__Information supplied__
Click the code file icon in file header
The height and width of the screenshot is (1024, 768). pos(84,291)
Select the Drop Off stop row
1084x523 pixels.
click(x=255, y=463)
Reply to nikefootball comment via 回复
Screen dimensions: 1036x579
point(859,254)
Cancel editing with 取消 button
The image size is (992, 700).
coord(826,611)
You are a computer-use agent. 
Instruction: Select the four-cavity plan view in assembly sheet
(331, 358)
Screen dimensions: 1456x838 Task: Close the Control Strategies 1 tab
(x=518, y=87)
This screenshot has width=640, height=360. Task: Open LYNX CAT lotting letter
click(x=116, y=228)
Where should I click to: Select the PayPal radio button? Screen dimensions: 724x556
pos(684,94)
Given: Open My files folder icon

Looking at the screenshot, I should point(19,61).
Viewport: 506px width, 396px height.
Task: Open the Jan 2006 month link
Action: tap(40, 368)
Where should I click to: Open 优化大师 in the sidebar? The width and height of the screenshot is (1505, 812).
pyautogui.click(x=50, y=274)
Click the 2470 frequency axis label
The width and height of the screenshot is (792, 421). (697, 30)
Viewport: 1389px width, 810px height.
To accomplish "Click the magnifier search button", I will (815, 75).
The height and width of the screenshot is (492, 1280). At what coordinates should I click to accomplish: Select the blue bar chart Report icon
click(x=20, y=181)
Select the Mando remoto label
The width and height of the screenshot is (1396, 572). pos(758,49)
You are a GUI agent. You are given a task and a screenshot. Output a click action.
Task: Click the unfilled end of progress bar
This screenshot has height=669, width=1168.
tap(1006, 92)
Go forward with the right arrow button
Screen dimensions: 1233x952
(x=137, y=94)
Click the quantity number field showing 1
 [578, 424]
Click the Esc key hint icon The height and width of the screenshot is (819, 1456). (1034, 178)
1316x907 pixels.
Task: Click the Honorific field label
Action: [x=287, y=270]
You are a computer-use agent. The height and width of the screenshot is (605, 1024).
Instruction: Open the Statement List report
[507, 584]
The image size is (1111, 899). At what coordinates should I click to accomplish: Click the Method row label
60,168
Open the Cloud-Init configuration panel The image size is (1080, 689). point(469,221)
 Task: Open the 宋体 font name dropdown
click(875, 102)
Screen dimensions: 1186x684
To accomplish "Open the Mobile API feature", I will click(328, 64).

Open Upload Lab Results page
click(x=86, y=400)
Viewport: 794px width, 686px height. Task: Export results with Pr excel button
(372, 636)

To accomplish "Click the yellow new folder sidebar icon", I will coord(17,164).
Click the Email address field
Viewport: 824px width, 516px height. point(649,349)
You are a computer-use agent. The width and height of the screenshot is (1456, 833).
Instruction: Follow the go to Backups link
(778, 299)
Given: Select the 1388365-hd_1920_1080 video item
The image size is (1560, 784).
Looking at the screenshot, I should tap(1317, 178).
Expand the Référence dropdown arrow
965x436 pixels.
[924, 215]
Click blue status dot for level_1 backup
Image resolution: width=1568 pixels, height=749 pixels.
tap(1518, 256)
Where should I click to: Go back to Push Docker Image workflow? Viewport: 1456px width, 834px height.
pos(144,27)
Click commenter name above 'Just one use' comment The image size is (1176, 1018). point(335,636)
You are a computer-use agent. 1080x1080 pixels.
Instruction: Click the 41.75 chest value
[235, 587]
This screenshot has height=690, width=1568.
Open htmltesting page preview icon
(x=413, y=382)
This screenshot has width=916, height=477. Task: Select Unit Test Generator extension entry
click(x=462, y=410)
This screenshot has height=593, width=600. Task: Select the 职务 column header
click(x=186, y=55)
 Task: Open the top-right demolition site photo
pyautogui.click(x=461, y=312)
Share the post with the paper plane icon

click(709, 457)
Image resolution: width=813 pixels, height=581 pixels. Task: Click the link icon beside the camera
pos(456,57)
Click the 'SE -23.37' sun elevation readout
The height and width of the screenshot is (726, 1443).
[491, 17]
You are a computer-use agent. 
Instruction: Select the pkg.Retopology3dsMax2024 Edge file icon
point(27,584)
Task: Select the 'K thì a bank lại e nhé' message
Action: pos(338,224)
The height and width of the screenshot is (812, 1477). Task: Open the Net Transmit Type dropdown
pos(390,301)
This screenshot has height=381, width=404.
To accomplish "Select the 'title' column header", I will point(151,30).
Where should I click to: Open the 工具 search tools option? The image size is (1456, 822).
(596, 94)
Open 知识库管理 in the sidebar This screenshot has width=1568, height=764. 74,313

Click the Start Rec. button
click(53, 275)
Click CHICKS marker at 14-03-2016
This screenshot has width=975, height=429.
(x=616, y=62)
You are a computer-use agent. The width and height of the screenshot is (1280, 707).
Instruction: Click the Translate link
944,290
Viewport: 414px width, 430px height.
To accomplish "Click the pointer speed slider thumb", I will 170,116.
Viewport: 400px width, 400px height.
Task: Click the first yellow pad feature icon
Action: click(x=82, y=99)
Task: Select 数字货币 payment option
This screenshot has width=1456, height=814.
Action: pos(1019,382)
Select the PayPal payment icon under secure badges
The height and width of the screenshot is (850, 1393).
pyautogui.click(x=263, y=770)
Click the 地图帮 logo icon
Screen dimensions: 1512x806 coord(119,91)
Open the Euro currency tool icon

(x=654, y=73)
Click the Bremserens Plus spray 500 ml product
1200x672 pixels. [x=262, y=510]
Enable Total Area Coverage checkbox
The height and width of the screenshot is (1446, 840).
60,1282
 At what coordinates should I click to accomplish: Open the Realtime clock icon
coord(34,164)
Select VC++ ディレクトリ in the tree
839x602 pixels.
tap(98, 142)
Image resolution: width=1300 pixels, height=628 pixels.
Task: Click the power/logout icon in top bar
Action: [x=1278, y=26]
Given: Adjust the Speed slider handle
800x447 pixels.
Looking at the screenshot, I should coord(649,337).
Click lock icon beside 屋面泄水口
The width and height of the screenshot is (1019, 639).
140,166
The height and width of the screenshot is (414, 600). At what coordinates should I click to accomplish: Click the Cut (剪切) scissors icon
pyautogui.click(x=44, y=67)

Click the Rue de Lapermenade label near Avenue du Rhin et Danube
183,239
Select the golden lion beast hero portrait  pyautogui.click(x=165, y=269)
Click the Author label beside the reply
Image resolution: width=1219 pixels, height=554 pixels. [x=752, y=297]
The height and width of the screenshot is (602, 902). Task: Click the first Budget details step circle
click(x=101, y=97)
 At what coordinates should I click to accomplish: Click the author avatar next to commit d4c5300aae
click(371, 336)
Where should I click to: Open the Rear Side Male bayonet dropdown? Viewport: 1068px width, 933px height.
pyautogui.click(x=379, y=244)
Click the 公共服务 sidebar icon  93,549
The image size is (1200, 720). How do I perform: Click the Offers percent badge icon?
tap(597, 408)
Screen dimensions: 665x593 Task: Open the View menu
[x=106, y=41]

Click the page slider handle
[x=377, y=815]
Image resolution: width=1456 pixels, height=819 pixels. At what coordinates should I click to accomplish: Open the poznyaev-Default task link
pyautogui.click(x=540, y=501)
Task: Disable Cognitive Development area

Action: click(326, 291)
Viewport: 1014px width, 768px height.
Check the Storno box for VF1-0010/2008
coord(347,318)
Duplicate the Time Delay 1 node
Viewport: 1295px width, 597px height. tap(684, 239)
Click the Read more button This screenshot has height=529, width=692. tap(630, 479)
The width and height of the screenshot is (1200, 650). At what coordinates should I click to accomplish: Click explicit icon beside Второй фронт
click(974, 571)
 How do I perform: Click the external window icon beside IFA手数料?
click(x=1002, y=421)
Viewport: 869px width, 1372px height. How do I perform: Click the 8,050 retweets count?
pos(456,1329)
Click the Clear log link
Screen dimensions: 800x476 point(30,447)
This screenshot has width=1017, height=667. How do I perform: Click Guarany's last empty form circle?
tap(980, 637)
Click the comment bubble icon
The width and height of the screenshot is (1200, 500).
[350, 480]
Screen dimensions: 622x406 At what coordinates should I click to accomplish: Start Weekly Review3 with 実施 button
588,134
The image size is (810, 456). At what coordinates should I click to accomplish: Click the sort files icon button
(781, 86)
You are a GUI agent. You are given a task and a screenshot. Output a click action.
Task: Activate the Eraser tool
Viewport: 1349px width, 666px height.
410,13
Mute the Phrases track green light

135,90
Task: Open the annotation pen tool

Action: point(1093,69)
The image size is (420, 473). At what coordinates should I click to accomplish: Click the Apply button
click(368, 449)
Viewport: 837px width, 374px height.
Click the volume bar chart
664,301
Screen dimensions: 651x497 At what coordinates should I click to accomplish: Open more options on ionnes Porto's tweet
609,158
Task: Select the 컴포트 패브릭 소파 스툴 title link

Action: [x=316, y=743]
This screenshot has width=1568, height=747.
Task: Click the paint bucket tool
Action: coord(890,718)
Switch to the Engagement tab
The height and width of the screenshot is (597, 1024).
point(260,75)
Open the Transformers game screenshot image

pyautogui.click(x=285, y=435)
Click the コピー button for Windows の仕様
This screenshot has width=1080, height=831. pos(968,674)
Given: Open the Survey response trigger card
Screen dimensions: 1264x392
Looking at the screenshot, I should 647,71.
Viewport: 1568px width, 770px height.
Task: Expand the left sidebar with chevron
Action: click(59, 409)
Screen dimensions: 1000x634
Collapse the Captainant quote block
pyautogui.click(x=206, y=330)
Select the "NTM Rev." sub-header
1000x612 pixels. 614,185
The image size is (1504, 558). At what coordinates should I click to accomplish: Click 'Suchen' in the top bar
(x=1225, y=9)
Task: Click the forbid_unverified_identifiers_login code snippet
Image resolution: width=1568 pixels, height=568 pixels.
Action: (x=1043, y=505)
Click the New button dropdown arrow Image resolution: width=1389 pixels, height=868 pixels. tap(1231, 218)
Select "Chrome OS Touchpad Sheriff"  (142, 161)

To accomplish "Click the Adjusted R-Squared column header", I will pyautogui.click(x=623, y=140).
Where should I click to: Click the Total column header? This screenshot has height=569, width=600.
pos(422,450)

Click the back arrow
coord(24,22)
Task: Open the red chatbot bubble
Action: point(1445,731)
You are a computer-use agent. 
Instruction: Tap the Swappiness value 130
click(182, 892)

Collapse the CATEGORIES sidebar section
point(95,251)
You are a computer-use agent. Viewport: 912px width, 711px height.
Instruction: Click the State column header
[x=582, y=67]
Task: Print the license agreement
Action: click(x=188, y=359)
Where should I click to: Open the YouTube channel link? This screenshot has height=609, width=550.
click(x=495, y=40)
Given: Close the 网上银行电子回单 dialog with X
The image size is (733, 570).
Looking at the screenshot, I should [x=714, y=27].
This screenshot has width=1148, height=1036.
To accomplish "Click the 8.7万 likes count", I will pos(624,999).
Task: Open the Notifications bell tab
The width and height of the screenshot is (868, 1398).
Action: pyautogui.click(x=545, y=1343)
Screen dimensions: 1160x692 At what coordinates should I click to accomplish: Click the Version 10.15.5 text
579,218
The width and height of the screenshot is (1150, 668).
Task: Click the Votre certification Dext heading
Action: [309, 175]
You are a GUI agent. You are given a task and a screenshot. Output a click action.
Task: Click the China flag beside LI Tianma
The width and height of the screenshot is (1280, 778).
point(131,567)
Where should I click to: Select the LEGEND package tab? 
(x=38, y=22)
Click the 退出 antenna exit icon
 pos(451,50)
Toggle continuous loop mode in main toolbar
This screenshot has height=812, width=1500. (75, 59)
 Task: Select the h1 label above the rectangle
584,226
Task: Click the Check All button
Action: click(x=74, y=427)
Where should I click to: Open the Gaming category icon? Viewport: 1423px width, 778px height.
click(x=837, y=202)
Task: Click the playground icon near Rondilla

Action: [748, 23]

__Task description__
When you reach the line with "This screenshot has height=593, width=600." in the records above, start writing out lines exactly, and stop once the line with "Task: Select 数字货币 payment option" has been written; include nothing else.

__Expected output__
This screenshot has height=593, width=600. Task: Select the 职务 column header
click(x=186, y=55)
 Task: Open the top-right demolition site photo
pyautogui.click(x=461, y=312)
Share the post with the paper plane icon

click(709, 457)
Image resolution: width=813 pixels, height=581 pixels. Task: Click the link icon beside the camera
pos(456,57)
Click the 'SE -23.37' sun elevation readout
The height and width of the screenshot is (726, 1443).
[491, 17]
You are a computer-use agent. 
Instruction: Select the pkg.Retopology3dsMax2024 Edge file icon
point(27,584)
Task: Select the 'K thì a bank lại e nhé' message
Action: pos(338,224)
The height and width of the screenshot is (812, 1477). Task: Open the Net Transmit Type dropdown
pos(390,301)
This screenshot has height=381, width=404.
To accomplish "Select the 'title' column header", I will point(151,30).
Where should I click to: Open the 工具 search tools option? The image size is (1456, 822).
(596, 94)
Open 知识库管理 in the sidebar This screenshot has width=1568, height=764. 74,313

Click the Start Rec. button
click(53, 275)
Click CHICKS marker at 14-03-2016
This screenshot has width=975, height=429.
(x=616, y=62)
You are a computer-use agent. The width and height of the screenshot is (1280, 707).
Instruction: Click the Translate link
944,290
Viewport: 414px width, 430px height.
To accomplish "Click the pointer speed slider thumb", I will 170,116.
Viewport: 400px width, 400px height.
Task: Click the first yellow pad feature icon
Action: click(x=82, y=99)
Task: Select 数字货币 payment option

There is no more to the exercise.